***** GIVEN DATA

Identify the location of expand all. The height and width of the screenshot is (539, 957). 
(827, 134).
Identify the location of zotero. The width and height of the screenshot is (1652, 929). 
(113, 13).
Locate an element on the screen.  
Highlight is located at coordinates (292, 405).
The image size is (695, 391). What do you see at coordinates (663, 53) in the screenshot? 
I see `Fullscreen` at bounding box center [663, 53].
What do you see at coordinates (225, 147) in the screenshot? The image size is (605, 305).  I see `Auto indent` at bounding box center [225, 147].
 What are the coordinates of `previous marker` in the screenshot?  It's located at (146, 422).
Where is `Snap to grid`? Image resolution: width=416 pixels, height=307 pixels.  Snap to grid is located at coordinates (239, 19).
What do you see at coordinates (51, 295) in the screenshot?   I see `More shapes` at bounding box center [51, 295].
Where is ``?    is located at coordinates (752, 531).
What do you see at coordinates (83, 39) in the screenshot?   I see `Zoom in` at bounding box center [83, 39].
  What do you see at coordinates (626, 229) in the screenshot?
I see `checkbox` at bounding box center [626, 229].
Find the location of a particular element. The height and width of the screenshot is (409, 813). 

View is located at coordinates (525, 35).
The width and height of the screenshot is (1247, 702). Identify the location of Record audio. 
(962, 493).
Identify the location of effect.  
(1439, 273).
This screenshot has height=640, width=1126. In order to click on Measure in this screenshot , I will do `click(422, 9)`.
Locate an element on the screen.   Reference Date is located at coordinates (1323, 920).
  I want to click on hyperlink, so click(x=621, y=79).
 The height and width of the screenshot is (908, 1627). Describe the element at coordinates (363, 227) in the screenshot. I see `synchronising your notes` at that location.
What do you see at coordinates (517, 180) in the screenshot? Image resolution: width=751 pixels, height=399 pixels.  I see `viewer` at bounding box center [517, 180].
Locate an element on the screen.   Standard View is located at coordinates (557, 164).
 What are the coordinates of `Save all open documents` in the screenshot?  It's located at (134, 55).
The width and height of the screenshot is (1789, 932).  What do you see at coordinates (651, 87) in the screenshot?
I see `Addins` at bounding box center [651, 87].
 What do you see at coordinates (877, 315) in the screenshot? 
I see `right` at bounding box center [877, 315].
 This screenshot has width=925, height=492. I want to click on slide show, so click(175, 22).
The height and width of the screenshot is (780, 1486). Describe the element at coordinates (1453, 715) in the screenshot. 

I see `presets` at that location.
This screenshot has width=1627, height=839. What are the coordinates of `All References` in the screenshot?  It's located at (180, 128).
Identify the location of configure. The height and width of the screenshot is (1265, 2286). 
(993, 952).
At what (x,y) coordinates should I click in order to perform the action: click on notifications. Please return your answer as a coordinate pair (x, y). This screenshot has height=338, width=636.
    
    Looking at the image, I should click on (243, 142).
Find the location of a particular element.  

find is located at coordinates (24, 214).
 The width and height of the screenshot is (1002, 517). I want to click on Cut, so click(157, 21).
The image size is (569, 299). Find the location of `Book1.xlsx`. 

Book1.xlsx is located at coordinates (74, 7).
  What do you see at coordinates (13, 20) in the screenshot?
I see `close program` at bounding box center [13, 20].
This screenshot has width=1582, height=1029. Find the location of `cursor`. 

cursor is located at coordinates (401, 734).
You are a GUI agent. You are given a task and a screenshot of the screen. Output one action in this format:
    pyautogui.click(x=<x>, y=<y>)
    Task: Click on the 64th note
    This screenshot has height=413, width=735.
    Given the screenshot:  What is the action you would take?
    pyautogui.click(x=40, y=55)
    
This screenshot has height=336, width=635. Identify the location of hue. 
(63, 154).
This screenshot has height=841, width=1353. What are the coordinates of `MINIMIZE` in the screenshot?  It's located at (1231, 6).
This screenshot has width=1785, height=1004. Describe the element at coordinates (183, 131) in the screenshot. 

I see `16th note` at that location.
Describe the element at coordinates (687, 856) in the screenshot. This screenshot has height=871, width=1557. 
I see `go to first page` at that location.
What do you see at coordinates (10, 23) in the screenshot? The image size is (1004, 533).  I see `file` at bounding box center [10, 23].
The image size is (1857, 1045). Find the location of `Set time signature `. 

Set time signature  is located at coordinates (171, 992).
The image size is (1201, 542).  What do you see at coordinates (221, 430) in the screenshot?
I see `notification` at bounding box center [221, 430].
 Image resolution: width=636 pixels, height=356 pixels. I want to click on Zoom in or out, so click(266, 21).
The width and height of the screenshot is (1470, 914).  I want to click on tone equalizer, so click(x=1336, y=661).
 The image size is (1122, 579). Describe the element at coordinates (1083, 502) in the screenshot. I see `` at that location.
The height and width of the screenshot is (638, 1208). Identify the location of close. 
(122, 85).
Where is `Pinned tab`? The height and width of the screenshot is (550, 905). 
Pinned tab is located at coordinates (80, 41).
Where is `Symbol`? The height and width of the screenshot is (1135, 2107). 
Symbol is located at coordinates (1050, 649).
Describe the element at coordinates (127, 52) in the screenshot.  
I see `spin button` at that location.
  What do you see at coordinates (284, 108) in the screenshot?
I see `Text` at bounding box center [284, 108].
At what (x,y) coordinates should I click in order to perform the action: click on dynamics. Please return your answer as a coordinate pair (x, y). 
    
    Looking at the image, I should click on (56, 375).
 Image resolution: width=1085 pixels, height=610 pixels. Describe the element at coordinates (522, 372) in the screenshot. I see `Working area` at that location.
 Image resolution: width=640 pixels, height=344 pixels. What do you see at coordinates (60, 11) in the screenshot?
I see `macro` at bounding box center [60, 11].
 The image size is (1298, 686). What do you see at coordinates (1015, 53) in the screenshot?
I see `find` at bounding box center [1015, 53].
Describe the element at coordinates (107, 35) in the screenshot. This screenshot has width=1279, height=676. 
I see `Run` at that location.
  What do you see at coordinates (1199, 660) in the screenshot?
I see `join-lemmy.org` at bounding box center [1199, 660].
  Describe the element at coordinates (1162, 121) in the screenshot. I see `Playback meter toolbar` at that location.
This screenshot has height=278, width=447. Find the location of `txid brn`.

**********

Rewrite all of the material above, replacing "Identify the location of" with "Find the position of" wherever it appears and leaving everything else unchanged.

TASK ANSWER:
Find the position of expand all. The height and width of the screenshot is (539, 957). 
(827, 134).
Find the position of zotero. The width and height of the screenshot is (1652, 929). 
(113, 13).
Locate an element on the screen.  
Highlight is located at coordinates (292, 405).
The image size is (695, 391). What do you see at coordinates (663, 53) in the screenshot? 
I see `Fullscreen` at bounding box center [663, 53].
What do you see at coordinates (225, 147) in the screenshot? The image size is (605, 305).  I see `Auto indent` at bounding box center [225, 147].
 What are the coordinates of `previous marker` in the screenshot?  It's located at (146, 422).
Where is `Snap to grid`? Image resolution: width=416 pixels, height=307 pixels.  Snap to grid is located at coordinates (239, 19).
What do you see at coordinates (51, 295) in the screenshot?   I see `More shapes` at bounding box center [51, 295].
Where is ``?    is located at coordinates (752, 531).
What do you see at coordinates (83, 39) in the screenshot?   I see `Zoom in` at bounding box center [83, 39].
  What do you see at coordinates (626, 229) in the screenshot?
I see `checkbox` at bounding box center [626, 229].
Find the location of a particular element. The height and width of the screenshot is (409, 813). 

View is located at coordinates (525, 35).
The width and height of the screenshot is (1247, 702). Find the position of Record audio. 
(962, 493).
Find the position of effect.  
(1439, 273).
This screenshot has height=640, width=1126. In order to click on Measure in this screenshot , I will do `click(422, 9)`.
Locate an element on the screen.   Reference Date is located at coordinates (1323, 920).
  I want to click on hyperlink, so click(x=621, y=79).
 The height and width of the screenshot is (908, 1627). Describe the element at coordinates (363, 227) in the screenshot. I see `synchronising your notes` at that location.
What do you see at coordinates (517, 180) in the screenshot? Image resolution: width=751 pixels, height=399 pixels.  I see `viewer` at bounding box center [517, 180].
Locate an element on the screen.   Standard View is located at coordinates (557, 164).
 What are the coordinates of `Save all open documents` in the screenshot?  It's located at (134, 55).
The width and height of the screenshot is (1789, 932).  What do you see at coordinates (651, 87) in the screenshot?
I see `Addins` at bounding box center [651, 87].
 What do you see at coordinates (877, 315) in the screenshot? 
I see `right` at bounding box center [877, 315].
 This screenshot has width=925, height=492. I want to click on slide show, so click(175, 22).
The height and width of the screenshot is (780, 1486). Describe the element at coordinates (1453, 715) in the screenshot. 

I see `presets` at that location.
This screenshot has width=1627, height=839. What are the coordinates of `All References` in the screenshot?  It's located at (180, 128).
Find the position of configure. The height and width of the screenshot is (1265, 2286). 
(993, 952).
At what (x,y) coordinates should I click in order to perform the action: click on notifications. Please return your answer as a coordinate pair (x, y). This screenshot has height=338, width=636.
    
    Looking at the image, I should click on (243, 142).
Find the location of a particular element.  

find is located at coordinates (24, 214).
 The width and height of the screenshot is (1002, 517). I want to click on Cut, so click(157, 21).
The image size is (569, 299). Find the location of `Book1.xlsx`. 

Book1.xlsx is located at coordinates (74, 7).
  What do you see at coordinates (13, 20) in the screenshot?
I see `close program` at bounding box center [13, 20].
This screenshot has width=1582, height=1029. Find the location of `cursor`. 

cursor is located at coordinates (401, 734).
You are a GUI agent. You are given a task and a screenshot of the screen. Output one action in this format:
    pyautogui.click(x=<x>, y=<y>)
    Task: Click on the 64th note
    This screenshot has height=413, width=735.
    Given the screenshot:  What is the action you would take?
    pyautogui.click(x=40, y=55)
    
This screenshot has height=336, width=635. Find the position of hue. 
(63, 154).
This screenshot has height=841, width=1353. What are the coordinates of `MINIMIZE` in the screenshot?  It's located at (1231, 6).
This screenshot has width=1785, height=1004. Describe the element at coordinates (183, 131) in the screenshot. 

I see `16th note` at that location.
Describe the element at coordinates (687, 856) in the screenshot. This screenshot has height=871, width=1557. 
I see `go to first page` at that location.
What do you see at coordinates (10, 23) in the screenshot? The image size is (1004, 533).  I see `file` at bounding box center [10, 23].
The image size is (1857, 1045). Find the location of `Set time signature `. 

Set time signature  is located at coordinates (171, 992).
The image size is (1201, 542).  What do you see at coordinates (221, 430) in the screenshot?
I see `notification` at bounding box center [221, 430].
 Image resolution: width=636 pixels, height=356 pixels. I want to click on Zoom in or out, so click(266, 21).
The width and height of the screenshot is (1470, 914).  I want to click on tone equalizer, so click(x=1336, y=661).
 The image size is (1122, 579). Describe the element at coordinates (1083, 502) in the screenshot. I see `` at that location.
The height and width of the screenshot is (638, 1208). Find the position of close. 
(122, 85).
Where is `Pinned tab`? The height and width of the screenshot is (550, 905). 
Pinned tab is located at coordinates (80, 41).
Where is `Symbol`? The height and width of the screenshot is (1135, 2107). 
Symbol is located at coordinates (1050, 649).
Describe the element at coordinates (127, 52) in the screenshot.  
I see `spin button` at that location.
  What do you see at coordinates (284, 108) in the screenshot?
I see `Text` at bounding box center [284, 108].
At what (x,y) coordinates should I click in order to perform the action: click on dynamics. Please return your answer as a coordinate pair (x, y). 
    
    Looking at the image, I should click on (56, 375).
 Image resolution: width=1085 pixels, height=610 pixels. Describe the element at coordinates (522, 372) in the screenshot. I see `Working area` at that location.
 Image resolution: width=640 pixels, height=344 pixels. What do you see at coordinates (60, 11) in the screenshot?
I see `macro` at bounding box center [60, 11].
 The image size is (1298, 686). What do you see at coordinates (1015, 53) in the screenshot?
I see `find` at bounding box center [1015, 53].
Describe the element at coordinates (107, 35) in the screenshot. This screenshot has width=1279, height=676. 
I see `Run` at that location.
  What do you see at coordinates (1199, 660) in the screenshot?
I see `join-lemmy.org` at bounding box center [1199, 660].
  Describe the element at coordinates (1162, 121) in the screenshot. I see `Playback meter toolbar` at that location.
This screenshot has height=278, width=447. Find the location of `txid brn`.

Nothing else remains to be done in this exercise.